The revamped UI will be part of a new hardware platform that Microsoft has developed in an unprecedented partnership with hardware and software vendors, according to Microsoft’s Andy Lees. For the first time, Microsoft worked very closely with Qualcomm to optimize the phone’s silicon, presumably the advanced ARM-based Snapdragon processor, and the core OS software and drivers. Secondly, with its partners, Microsoft has developed a common hardware architecture for Windows Phone 7 devices, for example, defining how sensors such as accelerometers will work in all these handsets. Partners included Dell, HP, HTC, LG, Sony Ericsson, and Toshiba.

There was very little detail about the hardware architecture.
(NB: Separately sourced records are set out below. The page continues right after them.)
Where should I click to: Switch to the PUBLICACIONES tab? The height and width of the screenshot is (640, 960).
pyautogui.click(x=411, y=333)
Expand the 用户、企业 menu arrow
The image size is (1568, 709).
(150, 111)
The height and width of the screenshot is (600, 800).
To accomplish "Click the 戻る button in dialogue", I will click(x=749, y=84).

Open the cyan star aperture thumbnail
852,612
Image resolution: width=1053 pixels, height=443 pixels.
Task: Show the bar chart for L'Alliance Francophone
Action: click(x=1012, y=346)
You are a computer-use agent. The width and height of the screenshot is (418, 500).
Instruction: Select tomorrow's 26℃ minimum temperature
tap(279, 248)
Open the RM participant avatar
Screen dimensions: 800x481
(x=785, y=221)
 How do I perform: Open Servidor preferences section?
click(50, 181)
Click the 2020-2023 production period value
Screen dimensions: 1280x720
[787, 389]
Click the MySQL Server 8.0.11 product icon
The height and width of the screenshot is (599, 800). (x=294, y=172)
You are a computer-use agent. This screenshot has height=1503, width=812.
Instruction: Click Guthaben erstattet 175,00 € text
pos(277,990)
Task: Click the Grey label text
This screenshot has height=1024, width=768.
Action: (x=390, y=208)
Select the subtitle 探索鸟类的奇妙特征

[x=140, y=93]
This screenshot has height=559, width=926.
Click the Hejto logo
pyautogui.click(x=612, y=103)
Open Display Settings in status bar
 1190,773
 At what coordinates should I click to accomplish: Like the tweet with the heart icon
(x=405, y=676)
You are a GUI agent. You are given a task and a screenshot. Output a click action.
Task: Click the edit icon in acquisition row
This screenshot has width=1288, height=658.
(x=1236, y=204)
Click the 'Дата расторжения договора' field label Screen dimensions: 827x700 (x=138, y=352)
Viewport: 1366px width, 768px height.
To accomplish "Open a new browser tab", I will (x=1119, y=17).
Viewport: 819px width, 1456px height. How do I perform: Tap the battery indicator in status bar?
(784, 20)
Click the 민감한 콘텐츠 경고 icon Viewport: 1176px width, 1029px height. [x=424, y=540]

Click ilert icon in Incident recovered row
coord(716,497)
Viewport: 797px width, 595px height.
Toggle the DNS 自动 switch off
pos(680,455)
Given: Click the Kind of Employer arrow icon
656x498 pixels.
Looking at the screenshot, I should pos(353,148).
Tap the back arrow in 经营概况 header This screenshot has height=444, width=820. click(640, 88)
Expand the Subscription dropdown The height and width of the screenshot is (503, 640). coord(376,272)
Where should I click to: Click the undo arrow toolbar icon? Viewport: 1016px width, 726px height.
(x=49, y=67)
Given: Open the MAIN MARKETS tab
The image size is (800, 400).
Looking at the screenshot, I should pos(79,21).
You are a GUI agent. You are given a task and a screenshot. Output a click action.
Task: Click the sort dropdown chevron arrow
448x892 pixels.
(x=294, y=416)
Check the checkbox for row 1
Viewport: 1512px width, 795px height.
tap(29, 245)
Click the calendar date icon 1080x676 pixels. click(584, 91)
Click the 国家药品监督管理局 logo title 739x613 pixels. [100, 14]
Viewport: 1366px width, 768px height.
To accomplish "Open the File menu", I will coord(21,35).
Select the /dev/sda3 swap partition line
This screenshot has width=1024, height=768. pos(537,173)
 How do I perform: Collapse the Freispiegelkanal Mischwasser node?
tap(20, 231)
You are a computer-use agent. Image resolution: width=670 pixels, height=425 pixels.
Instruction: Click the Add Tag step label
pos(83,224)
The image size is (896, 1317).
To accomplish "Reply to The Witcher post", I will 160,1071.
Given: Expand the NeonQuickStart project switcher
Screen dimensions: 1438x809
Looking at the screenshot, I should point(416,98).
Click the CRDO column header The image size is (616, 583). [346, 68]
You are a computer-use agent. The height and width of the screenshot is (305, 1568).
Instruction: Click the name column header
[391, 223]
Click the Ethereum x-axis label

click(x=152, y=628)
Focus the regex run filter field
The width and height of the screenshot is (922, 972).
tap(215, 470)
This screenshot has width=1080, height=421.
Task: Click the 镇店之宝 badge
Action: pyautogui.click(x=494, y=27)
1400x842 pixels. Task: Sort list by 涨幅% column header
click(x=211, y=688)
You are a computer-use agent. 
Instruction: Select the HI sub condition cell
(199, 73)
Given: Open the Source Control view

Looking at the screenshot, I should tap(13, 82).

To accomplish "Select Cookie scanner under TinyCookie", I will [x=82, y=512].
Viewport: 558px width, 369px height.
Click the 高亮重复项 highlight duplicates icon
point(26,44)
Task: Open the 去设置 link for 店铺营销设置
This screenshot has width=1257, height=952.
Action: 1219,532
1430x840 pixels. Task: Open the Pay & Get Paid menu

Microsoft did reveal that the phones will offer a multi-touch screen experience “in the same way as” desktop Windows 7. And, Windows Phone 7 devices will combine a WVGA multi-touch screen with a display technique, part of Microsoft’s ClearType technology called “sub pixel positioning.” The combination results in text that’s very easy to read, according to Microsoft.

“Microsoft has wisely (finally) decided [that] all device vendors must meet minimum hardware and software resource requirements before their devices will be certified,” writes technology consultant Jack Gold, principle of J. Gold Associates, Northborough, Mass. “This should make for a greatly enhanced user experience, although it will prevent some vendors (e.g., HTC) from creating their own layered UI on top of the OS to make their devices unique.”

Finally, all the leading U.S. mobile carriers plan to introduce Windows Phone 7 devices later this year or early next year. Microsoft is working especially closely with AT&T, currently the sole U.S. operator for the Apple iPhone, and with Orange in Europe.

Lees promised new development tools and resources for Windows Phone application developers but wouldn’t go into details about them. Those details, including to whether or to what degree the phone’s hubs are open to developers, may be critical in getting enterprise developers to embrace the platform.